Member of the Legislative Assembly, Uttar Pradesh

Mufti

Member of the Uttar Pradesh Legislative Assembly for Afzalgarh
- In office 1977–1980
- Preceded by: Kranti Kumar
- Succeeded by: Thamman Singh
- Majority: Janata party

Personal details
- Born: Jaleel Ahmad 1941 Nagina, Bijnor district, United Provinces, British India
- Died: 30 November 1996 (aged 54–55) Nagina, Bijnor District, Uttar Pradesh, India
- Resting place: Pahari Darwaza Cemetery, Nagina
- Party: Janata Party, Bahujan Samaj Party, Indian National Congress
- Parent: Qari Ahmad Hasan (father);
- Alma mater: Darul Uloom Deoband
- Occupation: Islamic scholar, politician
- Known for: Religious services, politics, educational activities

= Jaleel Ahmad =

Indian Muslim scholar and politician (1941–1996)

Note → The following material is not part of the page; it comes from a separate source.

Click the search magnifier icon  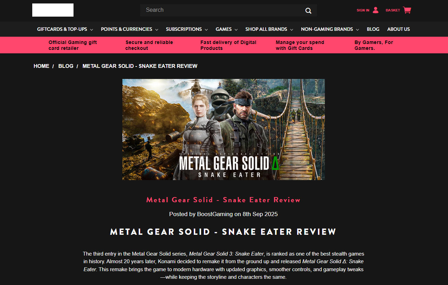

Jaleel Ahmad (1941 – 30 November 1996) was an Indian Islamic scholar, educator, and politician from Nagina, Bijnor district. He played a key role in establishing religious institutions and promoting education within his community.

== Early life and education ==
Jaleel Ahmad was born in 1941 in Nagina, Bijnor district. He received his early education from his father, Qari Ahmad Hasan. After completing his secondary studies, he joined Darul Uloom Deoband, where he specialized in Islamic jurisprudence and earned his degree of completion. His profound understanding of jurisprudence and exceptional memorization skills symbolized his scholarly excellence.

== Career ==
Ahmad established Jamia Arabia Rashidiya, Phulwaad, a prominent Islamic seminary, which flourished under his supervision, offering advanced education up to Daura-e-Hadith (the final year of the Dars-e-Nizami curriculum). He also managed Madrasa Tajweed-ul-Quran, which was initially established to provide Quranic education to visually impaired students. It now also accommodates non-visually impaired students.

He served as a member of the Jamiat Ulama-e-Hind, the city Qazi of Nagina, and the custodian of the Eidgah (prayer ground). Additionally, he worked as the General Secretary of his district's Jamiat for one term. He worked to expand religious education and contributed to the welfare of the Muslim community.

=== Political career ===
Ahmad actively participated in politics. In 1977, he was elected as a Member of the Legislative Assembly (MLA) from the Afzalgarh constituency on a Janata Party ticket, securing 118,885 votes. During his tenure, he promoted various developmental projects in his constituency.

Later, he became the district president of the Bahujan Samaj Party (BSP) and played a significant role in strengthening the party in Bijnor district. According to the Election Commission of India's 1990 report, he contested the 1989 parliamentary elections from the Amroha constituency on a BSP ticket and secured 86,630 votes, but did not win. It is documented that due to differences with Mayawati, he left the BSP and joined the Indian National Congress (INC) through N. D. Tiwari.

=== Positions ===
Ahmad was associated with several social and educational institutions. He served as a member of the Waqf Board, the Municipal Committee, and the District Jail Committee, working for prisoners' welfare and addressing their concerns during jail visits.

== Death ==
Ahmad died on 30 November 1996, at the age of 55 and was buried the next day in the premises of Jamia Rashidiya. His funeral was attended by a large number of people. After his death, his son, Khaleeq Ahmad, took over the leadership of Jamia Rashidia and continued to advance the institution.